Then Peter got down out of the boat, walked on the water and came toward Jesus.

Matthew 14:29

Ever wonder why Jesus didn’t calm the storm before inviting Peter to walk to Him on the water? Obviously, Jesus had the power to calm the storm as He had done before when the disciples woke Him and Jesus hushed the storm into silence before.

But on this occasion, Jesus makes no attempt to calm the storm. Rather, He walks above and through it. Proof that the storm was still raging when Peter walked on the water is seen in Matthew 14:30 where it says that “when he saw the wind, he was afraid.” The wind didn’t die down until both Jesus and Peter had returned to the boat.

So why didn’t Jesus give Peter smooth, calm water to walk on? That still would have been an awesome miracle! Why not still waters? It was to teach Peter and all of us the lesson that you don’t have to have peaceful circumstances to walk in victory with Jesus. Life isn’t always going to be tranquil. Jesus said, “In this world you will have tribulation, but be of good cheer I have overcome the world.”

Jesus let the storm rage as Peter walked towards Him so Peter would know that as long as he kept his eyes on Jesus, the storm was irrelevant. Smooth water, rough water, it doesn’t matter. If we focus on Christ instead of the crisis, we will walk above and through it with Him. Are you waiting for the storm to calm before you take a step of faith? Stop stalling and walk. Keep your eyes on Jesus.

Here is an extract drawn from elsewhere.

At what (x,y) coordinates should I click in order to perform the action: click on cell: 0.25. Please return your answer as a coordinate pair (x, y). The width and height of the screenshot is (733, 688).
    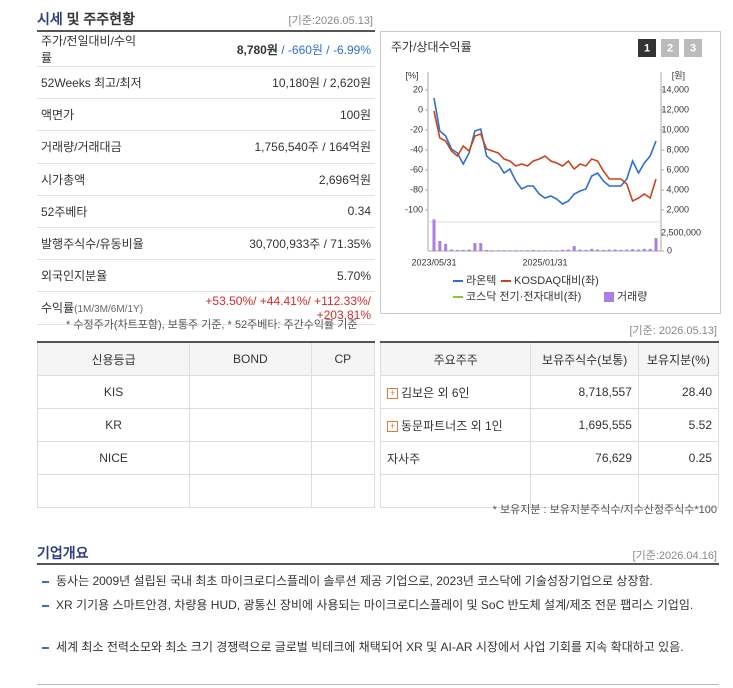
    Looking at the image, I should click on (678, 458).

Alter Your Altar (Ideas for Family Worship)

  • Reflect on the fifth phrase of the “Lord’s Prayer,” (“Give us today our daily bread”). Ask Who, What, When, Where, Why, and How questions, and use your sharing time to focus your prayers.
  • Act out tonight’s Bible story with someone playing the part of Jesus, Peter, and the other disciples. Have each character tell the story from their point of view.
  • Take the Family Worship Challenge

Please Pray . . .

  1. For the “daily bread” of the Holy Spirit.
  2. For Kitsap Adventist School and Lewis County Adventist School.
  3. For storm and flood ravaged parts of the world and those who’ve lost property or family members in the disaster.